Task to carry out: Please turn every line of the listing below into a JSON list of strings, one string per line, leaving out blank lines.
--- Entries ---
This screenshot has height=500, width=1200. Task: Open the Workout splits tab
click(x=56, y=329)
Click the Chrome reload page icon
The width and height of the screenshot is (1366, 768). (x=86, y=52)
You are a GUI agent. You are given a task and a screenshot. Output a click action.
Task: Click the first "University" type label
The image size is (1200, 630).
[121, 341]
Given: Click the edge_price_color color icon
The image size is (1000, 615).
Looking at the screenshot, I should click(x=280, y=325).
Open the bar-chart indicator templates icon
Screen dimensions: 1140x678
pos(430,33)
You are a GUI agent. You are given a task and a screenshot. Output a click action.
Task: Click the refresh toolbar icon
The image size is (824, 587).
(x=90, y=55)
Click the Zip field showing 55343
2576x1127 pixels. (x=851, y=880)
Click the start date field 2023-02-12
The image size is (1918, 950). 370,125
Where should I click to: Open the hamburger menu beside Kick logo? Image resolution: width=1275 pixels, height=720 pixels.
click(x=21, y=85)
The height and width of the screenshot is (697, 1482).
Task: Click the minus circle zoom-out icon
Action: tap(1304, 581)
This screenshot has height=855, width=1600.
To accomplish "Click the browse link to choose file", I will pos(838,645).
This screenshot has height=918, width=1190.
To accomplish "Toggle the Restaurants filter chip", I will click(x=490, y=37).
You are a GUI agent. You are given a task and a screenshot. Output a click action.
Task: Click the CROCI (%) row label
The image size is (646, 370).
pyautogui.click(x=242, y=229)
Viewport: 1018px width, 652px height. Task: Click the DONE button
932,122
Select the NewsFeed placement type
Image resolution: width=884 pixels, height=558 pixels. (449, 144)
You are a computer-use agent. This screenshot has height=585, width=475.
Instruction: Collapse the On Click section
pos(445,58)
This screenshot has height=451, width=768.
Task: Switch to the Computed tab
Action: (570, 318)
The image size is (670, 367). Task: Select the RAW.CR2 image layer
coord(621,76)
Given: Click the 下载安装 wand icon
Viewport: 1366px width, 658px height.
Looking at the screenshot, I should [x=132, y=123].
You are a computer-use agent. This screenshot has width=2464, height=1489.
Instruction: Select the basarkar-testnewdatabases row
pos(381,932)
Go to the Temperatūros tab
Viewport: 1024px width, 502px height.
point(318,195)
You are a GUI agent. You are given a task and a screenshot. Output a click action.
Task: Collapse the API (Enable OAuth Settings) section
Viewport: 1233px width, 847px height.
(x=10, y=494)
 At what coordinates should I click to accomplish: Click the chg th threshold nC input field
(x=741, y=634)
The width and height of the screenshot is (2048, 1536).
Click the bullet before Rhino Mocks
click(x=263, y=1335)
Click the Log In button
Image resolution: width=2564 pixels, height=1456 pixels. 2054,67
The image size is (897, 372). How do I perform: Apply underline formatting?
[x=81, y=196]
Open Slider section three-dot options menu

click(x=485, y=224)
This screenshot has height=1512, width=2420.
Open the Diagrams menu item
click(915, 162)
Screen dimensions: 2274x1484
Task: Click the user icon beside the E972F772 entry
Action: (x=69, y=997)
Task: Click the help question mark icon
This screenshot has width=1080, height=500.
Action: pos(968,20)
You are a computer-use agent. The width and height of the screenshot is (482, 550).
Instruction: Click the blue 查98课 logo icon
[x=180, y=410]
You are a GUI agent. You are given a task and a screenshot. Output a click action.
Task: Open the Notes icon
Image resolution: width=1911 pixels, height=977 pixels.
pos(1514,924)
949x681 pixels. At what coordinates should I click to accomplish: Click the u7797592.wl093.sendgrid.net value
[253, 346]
---
Worked answer:
[
  "This screenshot has height=500, width=1200. Task: Open the Workout splits tab",
  "click(x=56, y=329)",
  "Click the Chrome reload page icon",
  "The width and height of the screenshot is (1366, 768). (x=86, y=52)",
  "You are a GUI agent. You are given a task and a screenshot. Output a click action.",
  "Task: Click the first \"University\" type label",
  "The image size is (1200, 630).",
  "[121, 341]",
  "Given: Click the edge_price_color color icon",
  "The image size is (1000, 615).",
  "Looking at the screenshot, I should click(x=280, y=325).",
  "Open the bar-chart indicator templates icon",
  "Screen dimensions: 1140x678",
  "pos(430,33)",
  "You are a GUI agent. You are given a task and a screenshot. Output a click action.",
  "Task: Click the refresh toolbar icon",
  "The image size is (824, 587).",
  "(x=90, y=55)",
  "Click the Zip field showing 55343",
  "2576x1127 pixels. (x=851, y=880)",
  "Click the start date field 2023-02-12",
  "The image size is (1918, 950). 370,125",
  "Where should I click to: Open the hamburger menu beside Kick logo? Image resolution: width=1275 pixels, height=720 pixels.",
  "click(x=21, y=85)",
  "The height and width of the screenshot is (697, 1482).",
  "Task: Click the minus circle zoom-out icon",
  "Action: tap(1304, 581)",
  "This screenshot has height=855, width=1600.",
  "To accomplish \"Click the browse link to choose file\", I will pos(838,645).",
  "This screenshot has height=918, width=1190.",
  "To accomplish \"Toggle the Restaurants filter chip\", I will click(x=490, y=37).",
  "You are a GUI agent. You are given a task and a screenshot. Output a click action.",
  "Task: Click the CROCI (%) row label",
  "The image size is (646, 370).",
  "pyautogui.click(x=242, y=229)",
  "Viewport: 1018px width, 652px height. Task: Click the DONE button",
  "932,122",
  "Select the NewsFeed placement type",
  "Image resolution: width=884 pixels, height=558 pixels. (449, 144)",
  "You are a computer-use agent. This screenshot has height=585, width=475.",
  "Instruction: Collapse the On Click section",
  "pos(445,58)",
  "This screenshot has height=451, width=768.",
  "Task: Switch to the Computed tab",
  "Action: (570, 318)",
  "The image size is (670, 367). Task: Select the RAW.CR2 image layer",
  "coord(621,76)",
  "Given: Click the 下载安装 wand icon",
  "Viewport: 1366px width, 658px height.",
  "Looking at the screenshot, I should [x=132, y=123].",
  "You are a computer-use agent. This screenshot has width=2464, height=1489.",
  "Instruction: Select the basarkar-testnewdatabases row",
  "pos(381,932)",
  "Go to the Temperatūros tab",
  "Viewport: 1024px width, 502px height.",
  "point(318,195)",
  "You are a GUI agent. You are given a task and a screenshot. Output a click action.",
  "Task: Collapse the API (Enable OAuth Settings) section",
  "Viewport: 1233px width, 847px height.",
  "(x=10, y=494)",
  " At what coordinates should I click to accomplish: Click the chg th threshold nC input field",
  "(x=741, y=634)",
  "The width and height of the screenshot is (2048, 1536).",
  "Click the bullet before Rhino Mocks",
  "click(x=263, y=1335)",
  "Click the Log In button",
  "Image resolution: width=2564 pixels, height=1456 pixels. 2054,67",
  "The image size is (897, 372). How do I perform: Apply underline formatting?",
  "[x=81, y=196]",
  "Open Slider section three-dot options menu",
  "click(x=485, y=224)",
  "This screenshot has height=1512, width=2420.",
  "Open the Diagrams menu item",
  "click(915, 162)",
  "Screen dimensions: 2274x1484",
  "Task: Click the user icon beside the E972F772 entry",
  "Action: (x=69, y=997)",
  "Task: Click the help question mark icon",
  "This screenshot has width=1080, height=500.",
  "Action: pos(968,20)",
  "You are a computer-use agent. The width and height of the screenshot is (482, 550).",
  "Instruction: Click the blue 查98课 logo icon",
  "[x=180, y=410]",
  "You are a GUI agent. You are given a task and a screenshot. Output a click action.",
  "Task: Open the Notes icon",
  "Image resolution: width=1911 pixels, height=977 pixels.",
  "pos(1514,924)",
  "949x681 pixels. At what coordinates should I click to accomplish: Click the u7797592.wl093.sendgrid.net value",
  "[253, 346]"
]